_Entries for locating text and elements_

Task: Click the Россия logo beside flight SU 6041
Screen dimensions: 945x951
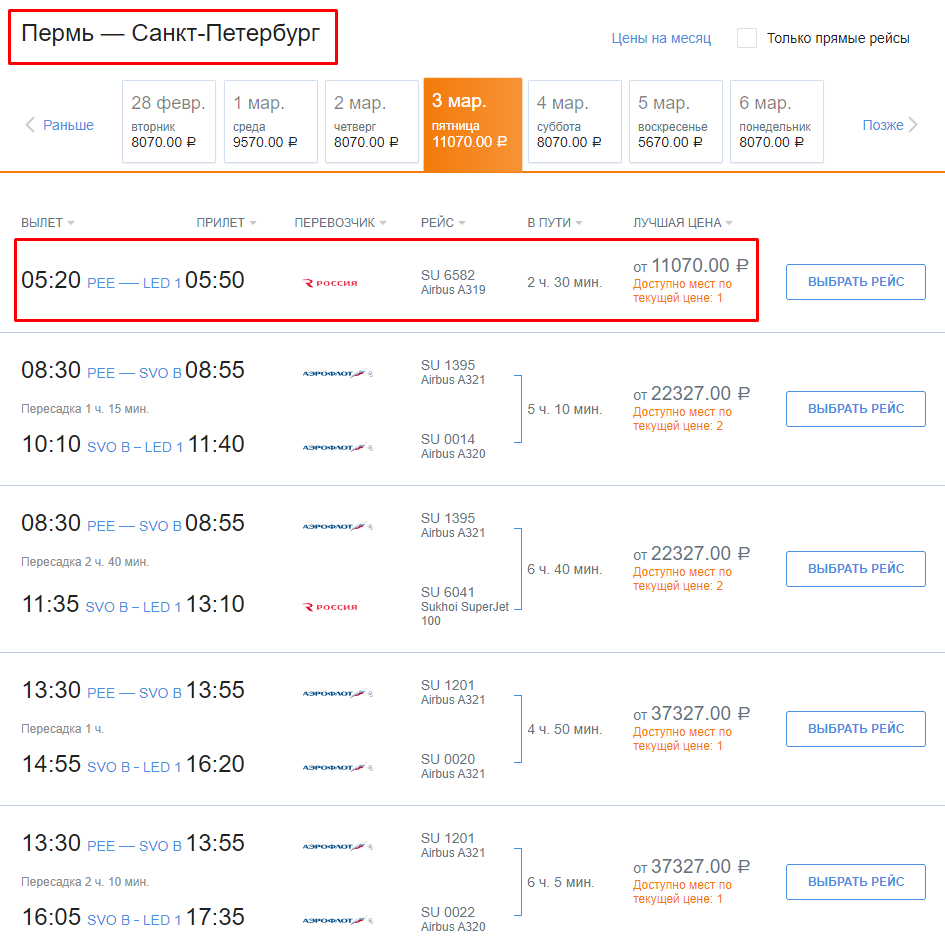Action: pyautogui.click(x=330, y=607)
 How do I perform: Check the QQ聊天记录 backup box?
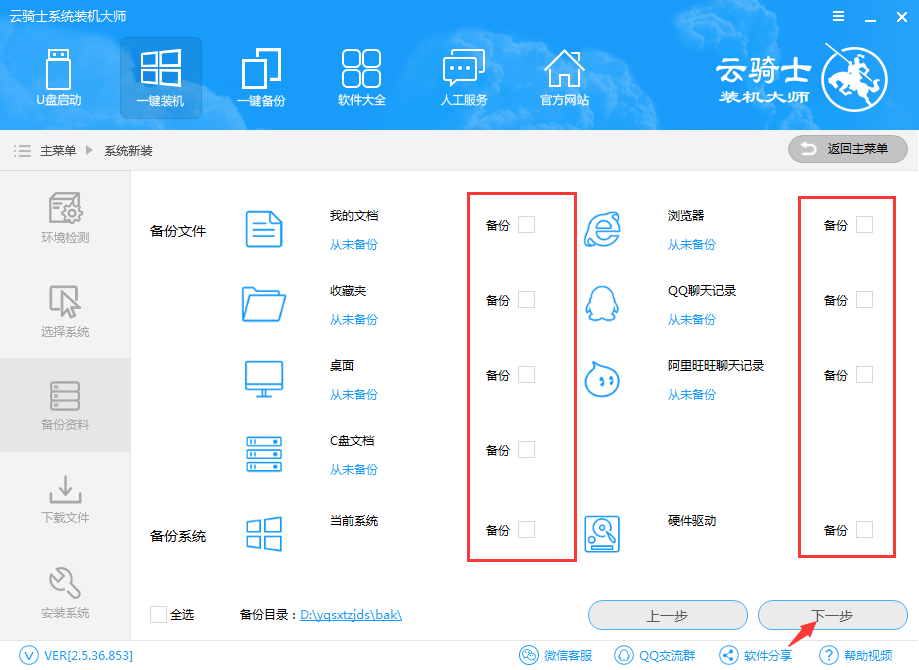click(865, 299)
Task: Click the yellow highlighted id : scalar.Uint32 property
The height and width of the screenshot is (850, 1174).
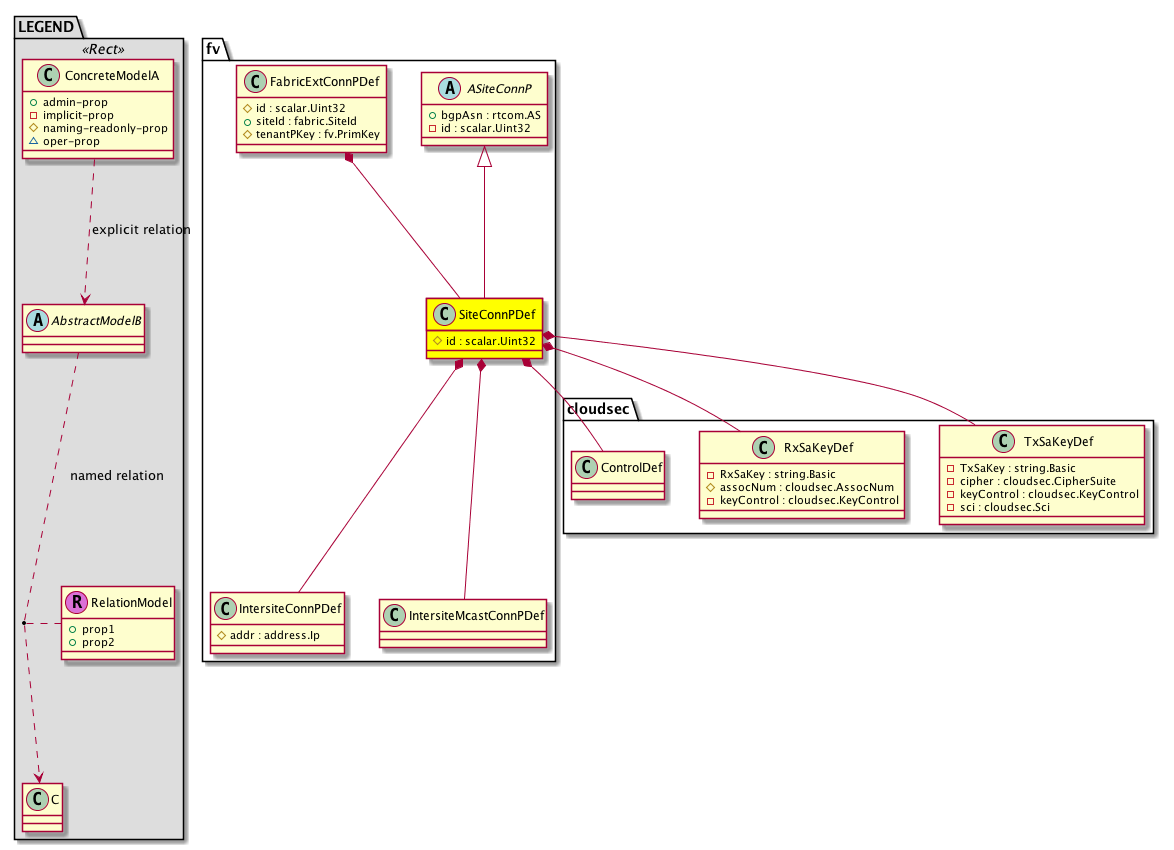Action: [x=484, y=341]
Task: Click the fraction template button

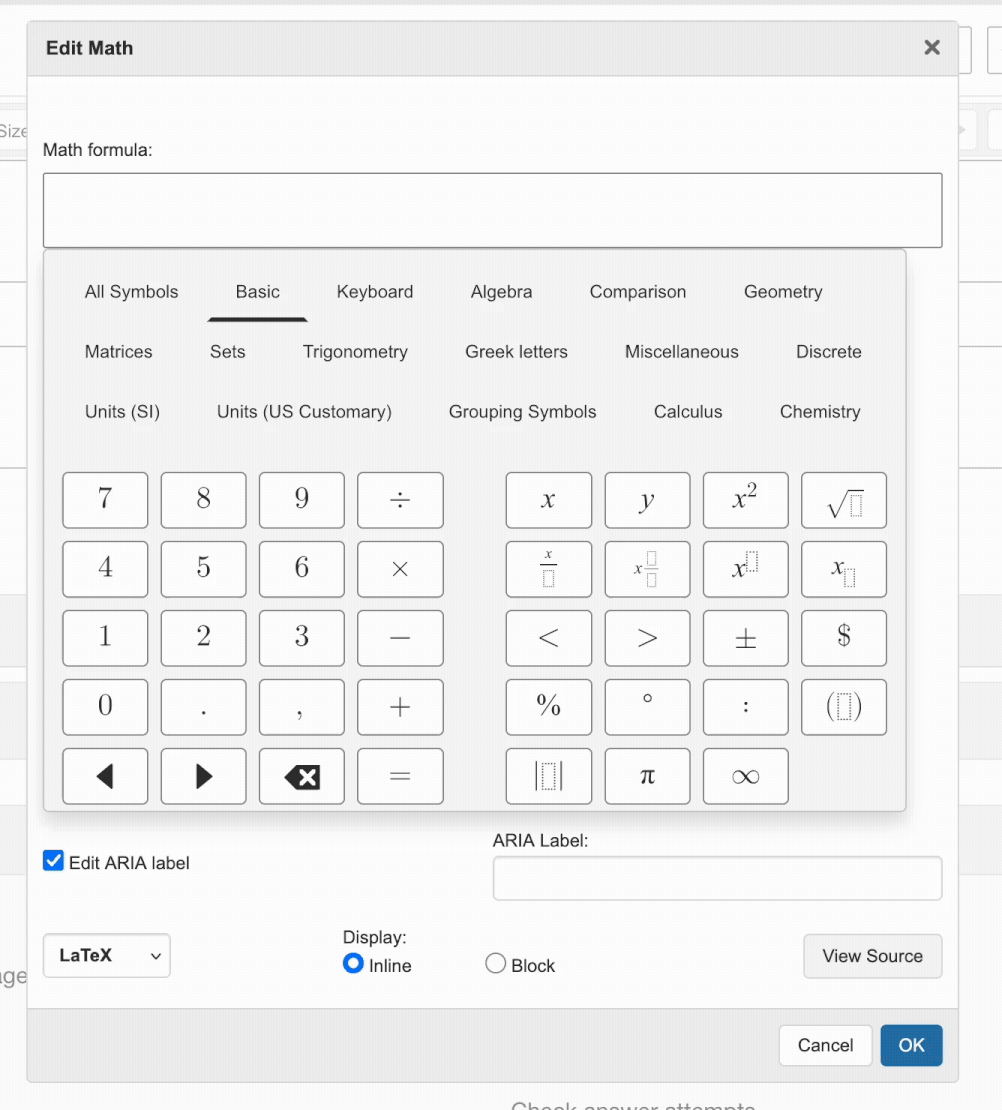Action: coord(548,569)
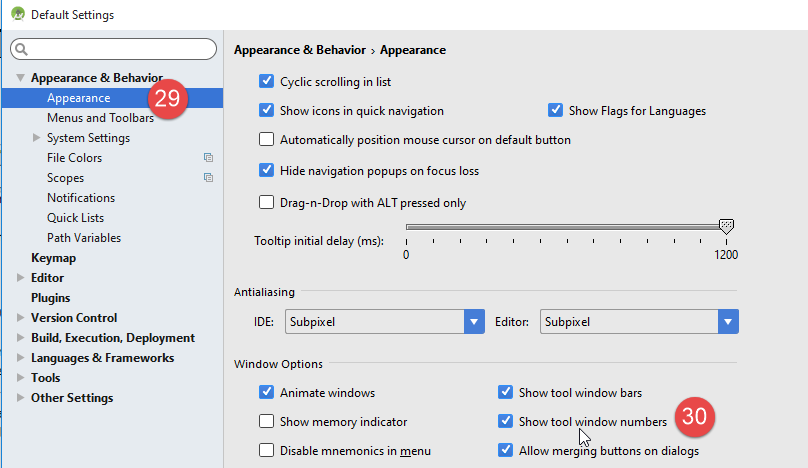
Task: Open the IDE antialiasing dropdown
Action: coord(474,322)
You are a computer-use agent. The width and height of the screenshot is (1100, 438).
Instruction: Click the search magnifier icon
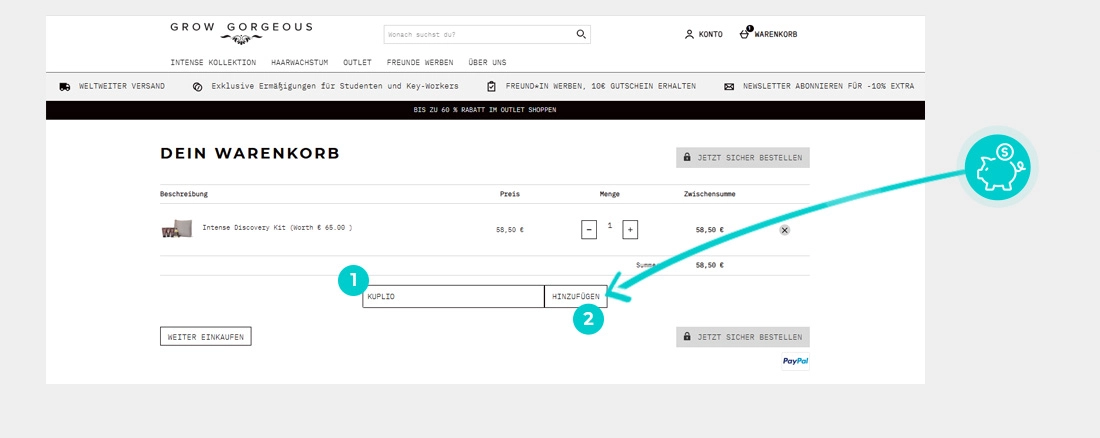pos(581,34)
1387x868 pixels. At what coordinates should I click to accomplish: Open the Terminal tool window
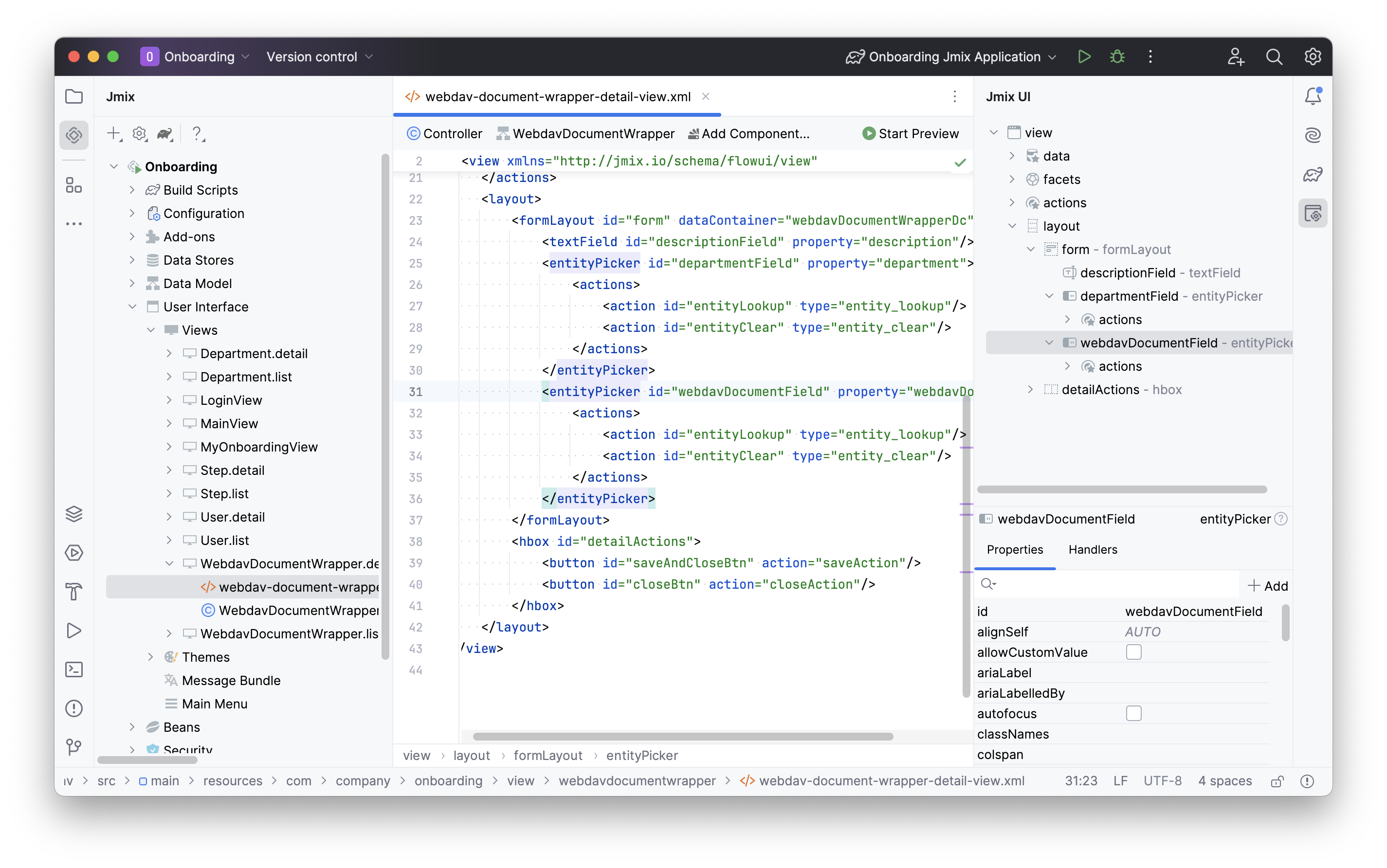[x=74, y=669]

_Work to be completed_
Retype every one of the lines above exactly, leaving out the pictures.

_Solution for this exercise_
Task: Click the Россия logo beside flight SU 6041
Screen dimensions: 945x951
Action: pyautogui.click(x=330, y=607)
 How do I perform: Check the QQ聊天记录 backup box?
click(865, 299)
Task: Click the yellow highlighted id : scalar.Uint32 property
The height and width of the screenshot is (850, 1174).
Action: [x=484, y=341]
Task: Click the fraction template button

Action: coord(548,569)
Task: Open the IDE antialiasing dropdown
Action: coord(474,322)
You are a computer-use agent. The width and height of the screenshot is (1100, 438).
Instruction: Click the search magnifier icon
pos(581,34)
1387x868 pixels. At what coordinates should I click to accomplish: Open the Terminal tool window
[x=74, y=669]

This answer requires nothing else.